The various factions don't always play well together. Some Occupy hands have been hostile to older-school progressive outfits, and suspicious of their ties to the Democratic party. Taken together, though, they have a whole lot of commotion on deck for the spring and summer:
• While Occupiers have been working regionally on everything from health care, to immigration, to public transportation, the movement and its allies still have their sights set on large banks and financial institutions. Specifically, they'll be targeting upcoming shareholder meetings, including one this week for Wells-Fargo in San Francisco.
• On the week leading up to and on July 4, a swarm of Occupy sympathizers will flood Philadelphia, where the Declaration of Independence was drafted. However, as of now the horde will be comprised of two rival groups — one organized by an Occupy spinoff outfit called the "99 Percent Declaration," and one made up of original-flavor Occupiers.
• In addition to pro-labor May Day marches organized by Occupy and labor activists on the first of next month — which are expected to take place in more than 130 locations across the nation — both groups are also planning major actions at the late-May NATO summit in Chicago, as well as the September conventions for both major political parties, and many events in between.

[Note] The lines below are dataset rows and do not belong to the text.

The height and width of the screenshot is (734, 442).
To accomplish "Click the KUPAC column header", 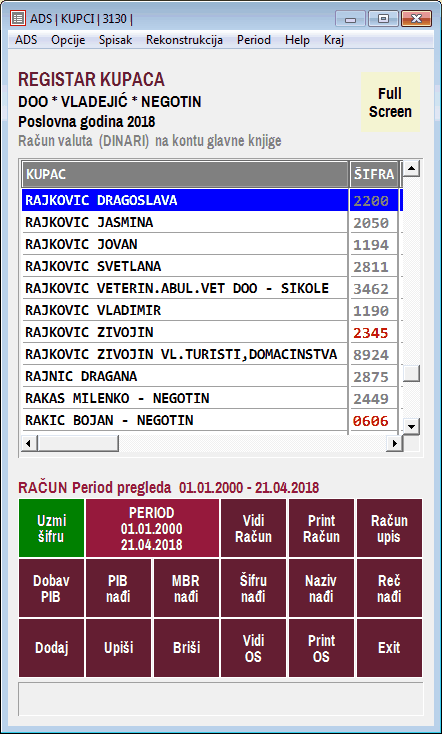I will (x=185, y=175).
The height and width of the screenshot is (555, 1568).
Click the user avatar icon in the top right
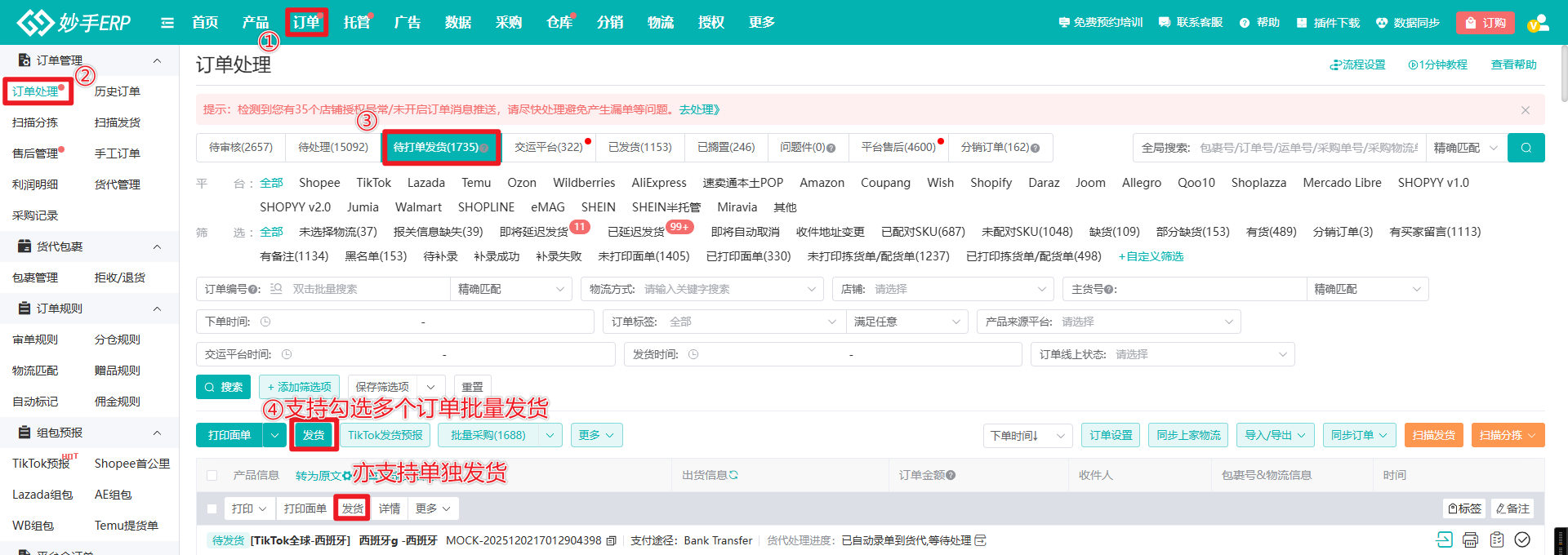[1538, 23]
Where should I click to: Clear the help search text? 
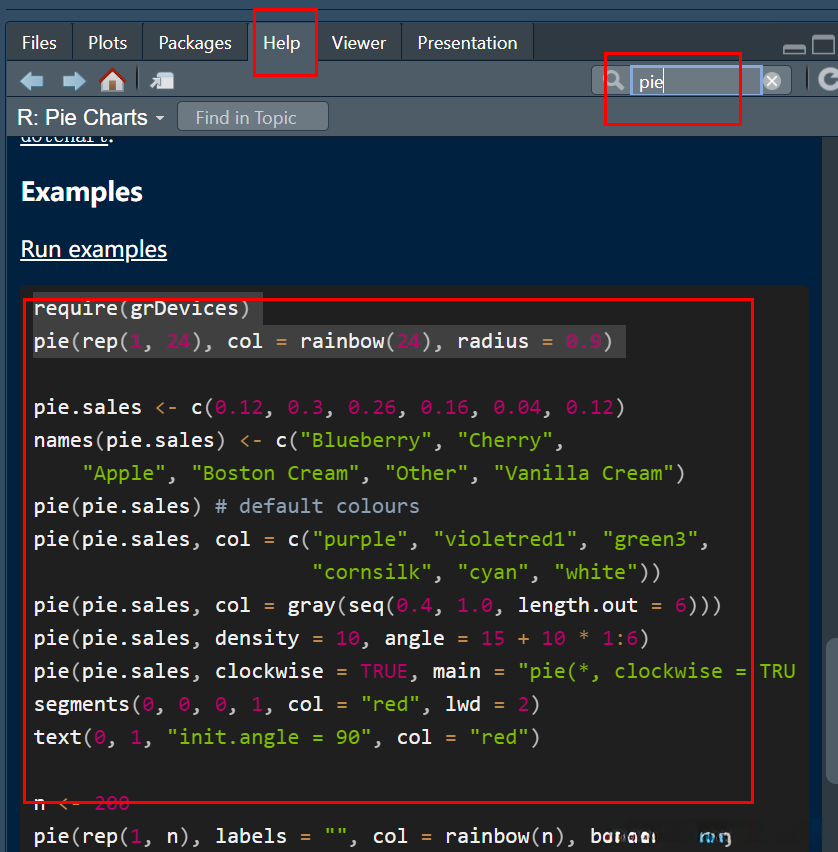(x=772, y=81)
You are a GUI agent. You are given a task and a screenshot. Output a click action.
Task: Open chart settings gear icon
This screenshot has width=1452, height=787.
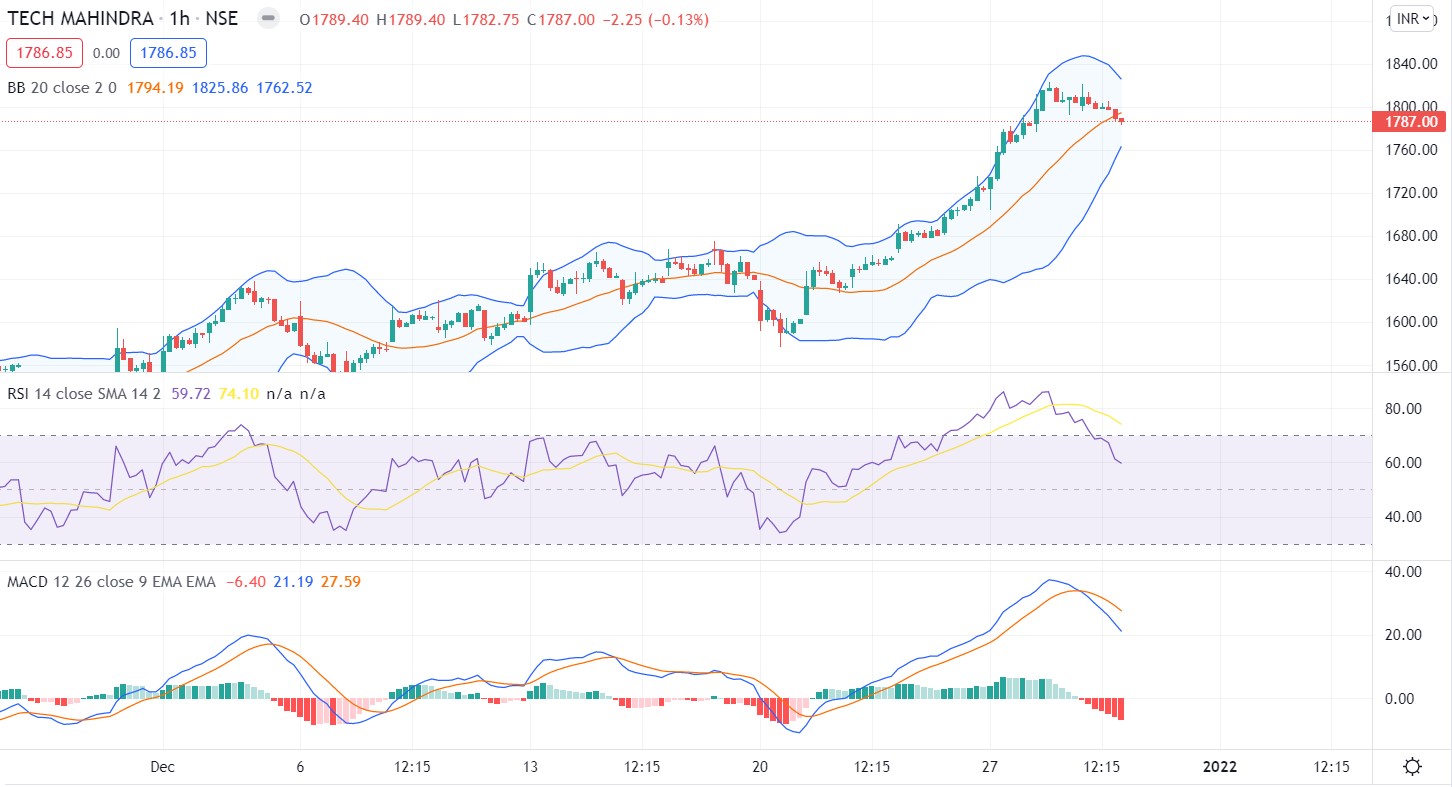1412,767
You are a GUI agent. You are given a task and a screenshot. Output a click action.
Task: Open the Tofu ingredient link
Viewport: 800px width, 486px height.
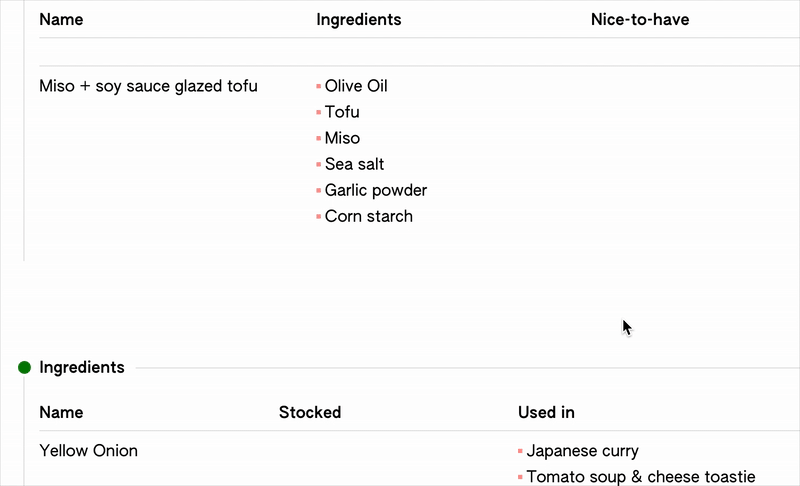[342, 112]
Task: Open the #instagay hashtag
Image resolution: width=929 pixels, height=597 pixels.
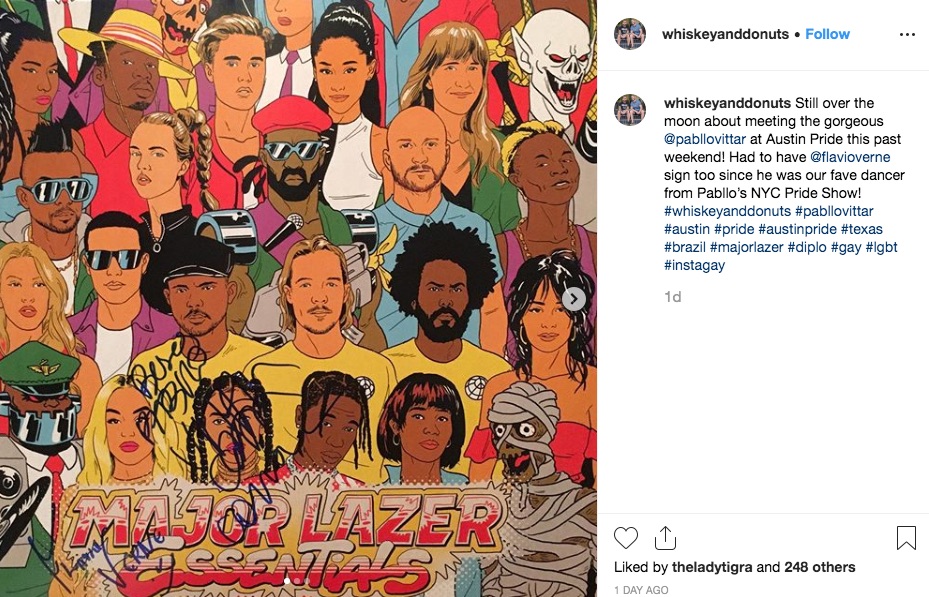Action: 694,265
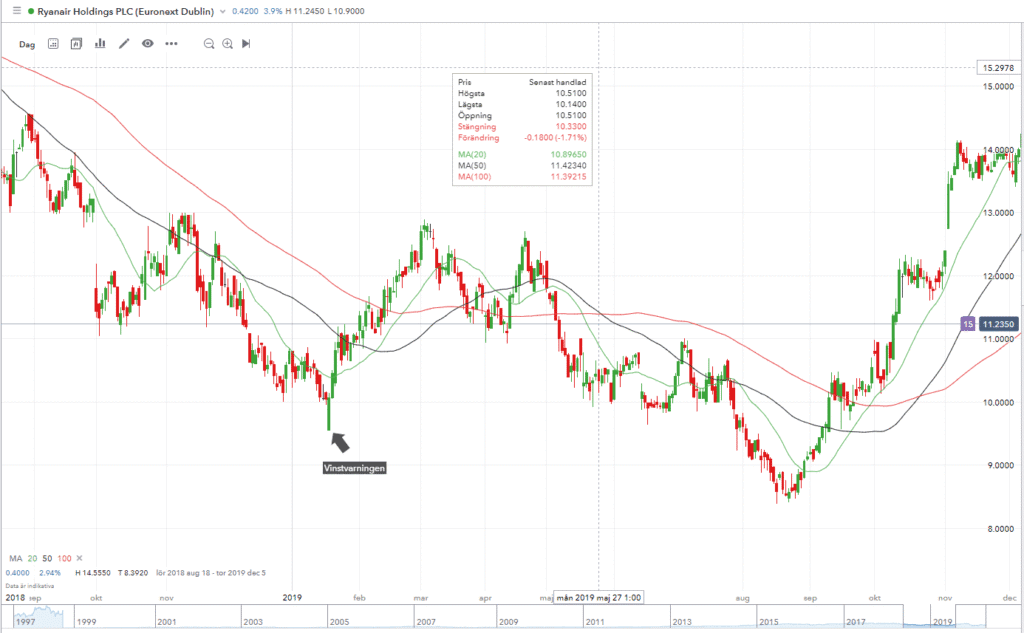Open the Dag timeframe selector
1024x633 pixels.
(27, 44)
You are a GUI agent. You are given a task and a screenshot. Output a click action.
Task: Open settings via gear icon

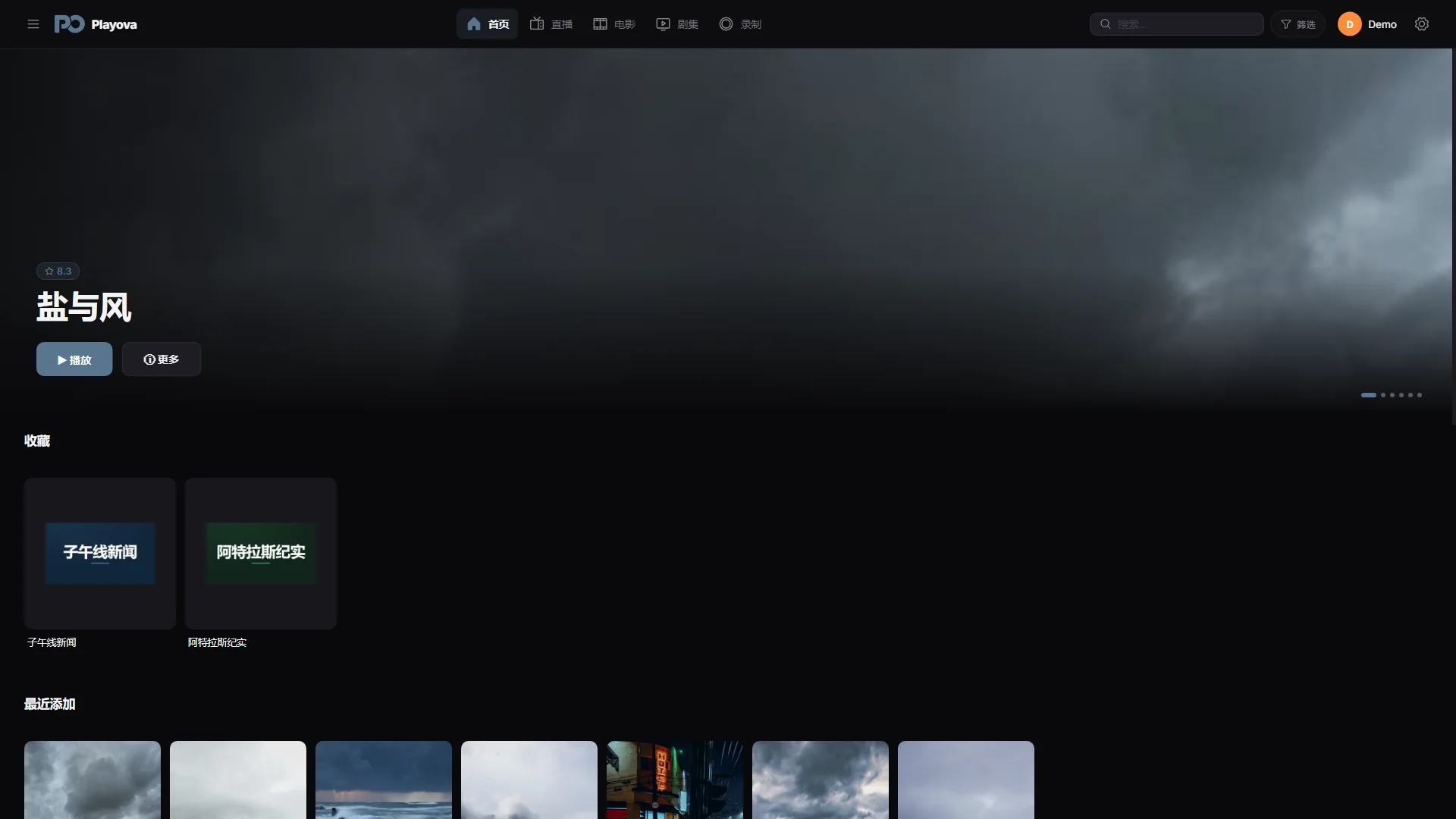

"We're going to see more people in the streets this summer than we've ever seen before," says Priscilla Grimm of the Occupied Wall Street Journal. "People say it takes so much time to make change, but things can happen quickly when we see millions of people in the street every day. We need to just keep going out there and saying that we're not going to take it anymore."
With its centrally located base camps and knack for scoring media coverage, Occupy attracted organized labor and community groups from early on, with mixed results in different cities. Union reps and mainstream lefty orgs like MoveOn showed up to back Occupy at rallies and meetings, despite animosity from some individual Occupiers who accused them of shilling for Democratic causes and worse.
In general, many Occupiers see the Democratic Party as a rotten bastion of insider evil. While their anti-regulatory cousins in the Tea Party have embraced — and to a significant extent, taken over — the Republican establishment, Occupiers by and large eschew party politics altogether. Why? Because they believe that their closest relatives in public office are corrupted by the same corporate pimps they're tilting against. While Tea Partiers backed their kind all the way to Congress, Occupiers reject the notion that they should join crooked money interests and Super PACs in helping Barack Obama win a second term as president.